=== Section Start ===
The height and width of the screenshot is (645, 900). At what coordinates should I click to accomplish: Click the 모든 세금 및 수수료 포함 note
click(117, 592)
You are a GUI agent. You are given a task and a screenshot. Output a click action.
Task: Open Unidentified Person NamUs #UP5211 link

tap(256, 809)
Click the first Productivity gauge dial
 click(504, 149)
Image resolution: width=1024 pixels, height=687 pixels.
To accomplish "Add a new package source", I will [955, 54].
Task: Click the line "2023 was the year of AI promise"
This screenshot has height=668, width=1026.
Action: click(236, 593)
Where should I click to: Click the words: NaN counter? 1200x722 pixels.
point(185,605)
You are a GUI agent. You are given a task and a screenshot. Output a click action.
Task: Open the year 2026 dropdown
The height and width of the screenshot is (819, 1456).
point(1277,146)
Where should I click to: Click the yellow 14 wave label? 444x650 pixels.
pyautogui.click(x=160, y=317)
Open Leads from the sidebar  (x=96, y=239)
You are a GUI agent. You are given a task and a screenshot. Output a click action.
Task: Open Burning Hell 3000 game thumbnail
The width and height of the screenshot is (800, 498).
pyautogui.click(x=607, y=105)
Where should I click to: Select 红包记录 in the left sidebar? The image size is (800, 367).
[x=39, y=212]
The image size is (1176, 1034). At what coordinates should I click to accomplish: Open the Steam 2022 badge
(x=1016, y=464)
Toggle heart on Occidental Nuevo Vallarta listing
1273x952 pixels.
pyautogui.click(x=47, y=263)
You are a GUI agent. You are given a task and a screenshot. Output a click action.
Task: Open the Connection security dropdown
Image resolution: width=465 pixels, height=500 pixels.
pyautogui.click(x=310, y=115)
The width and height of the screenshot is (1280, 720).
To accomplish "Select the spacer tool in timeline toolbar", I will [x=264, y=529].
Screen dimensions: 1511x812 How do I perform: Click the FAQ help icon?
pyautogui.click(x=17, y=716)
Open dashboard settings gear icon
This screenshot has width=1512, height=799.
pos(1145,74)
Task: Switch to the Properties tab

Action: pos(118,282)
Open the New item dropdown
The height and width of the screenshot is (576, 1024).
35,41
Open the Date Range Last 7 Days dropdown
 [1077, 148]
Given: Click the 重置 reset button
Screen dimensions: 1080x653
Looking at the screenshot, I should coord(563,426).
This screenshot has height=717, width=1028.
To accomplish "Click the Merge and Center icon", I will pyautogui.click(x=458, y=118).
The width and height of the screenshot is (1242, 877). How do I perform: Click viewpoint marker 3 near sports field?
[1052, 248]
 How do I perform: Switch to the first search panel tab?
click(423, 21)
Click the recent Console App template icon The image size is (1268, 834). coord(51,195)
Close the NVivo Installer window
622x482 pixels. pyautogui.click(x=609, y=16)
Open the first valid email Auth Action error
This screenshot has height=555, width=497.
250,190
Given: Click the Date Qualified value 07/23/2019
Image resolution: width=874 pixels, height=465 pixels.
=== Section End ===
What to do: Repeat the material above in full, exactly as it stands.

Answer area:
The height and width of the screenshot is (645, 900). At what coordinates should I click to accomplish: Click the 모든 세금 및 수수료 포함 note
click(117, 592)
You are a GUI agent. You are given a task and a screenshot. Output a click action.
Task: Open Unidentified Person NamUs #UP5211 link

tap(256, 809)
Click the first Productivity gauge dial
 click(504, 149)
Image resolution: width=1024 pixels, height=687 pixels.
To accomplish "Add a new package source", I will [955, 54].
Task: Click the line "2023 was the year of AI promise"
This screenshot has height=668, width=1026.
Action: click(236, 593)
Where should I click to: Click the words: NaN counter? 1200x722 pixels.
point(185,605)
You are a GUI agent. You are given a task and a screenshot. Output a click action.
Task: Open the year 2026 dropdown
The height and width of the screenshot is (819, 1456).
point(1277,146)
Where should I click to: Click the yellow 14 wave label? 444x650 pixels.
pyautogui.click(x=160, y=317)
Open Leads from the sidebar  (x=96, y=239)
You are a GUI agent. You are given a task and a screenshot. Output a click action.
Task: Open Burning Hell 3000 game thumbnail
The width and height of the screenshot is (800, 498).
pyautogui.click(x=607, y=105)
Where should I click to: Select 红包记录 in the left sidebar? The image size is (800, 367).
[x=39, y=212]
The image size is (1176, 1034). At what coordinates should I click to accomplish: Open the Steam 2022 badge
(x=1016, y=464)
Toggle heart on Occidental Nuevo Vallarta listing
1273x952 pixels.
pyautogui.click(x=47, y=263)
You are a GUI agent. You are given a task and a screenshot. Output a click action.
Task: Open the Connection security dropdown
Image resolution: width=465 pixels, height=500 pixels.
pyautogui.click(x=310, y=115)
The width and height of the screenshot is (1280, 720).
To accomplish "Select the spacer tool in timeline toolbar", I will [x=264, y=529].
Screen dimensions: 1511x812 How do I perform: Click the FAQ help icon?
pyautogui.click(x=17, y=716)
Open dashboard settings gear icon
This screenshot has width=1512, height=799.
pos(1145,74)
Task: Switch to the Properties tab

Action: pos(118,282)
Open the New item dropdown
The height and width of the screenshot is (576, 1024).
35,41
Open the Date Range Last 7 Days dropdown
 [1077, 148]
Given: Click the 重置 reset button
Screen dimensions: 1080x653
Looking at the screenshot, I should coord(563,426).
This screenshot has height=717, width=1028.
To accomplish "Click the Merge and Center icon", I will pyautogui.click(x=458, y=118).
The width and height of the screenshot is (1242, 877). How do I perform: Click viewpoint marker 3 near sports field?
[1052, 248]
 How do I perform: Switch to the first search panel tab?
click(423, 21)
Click the recent Console App template icon The image size is (1268, 834). coord(51,195)
Close the NVivo Installer window
622x482 pixels. pyautogui.click(x=609, y=16)
Open the first valid email Auth Action error
This screenshot has height=555, width=497.
250,190
Given: Click the Date Qualified value 07/23/2019
Image resolution: width=874 pixels, height=465 pixels.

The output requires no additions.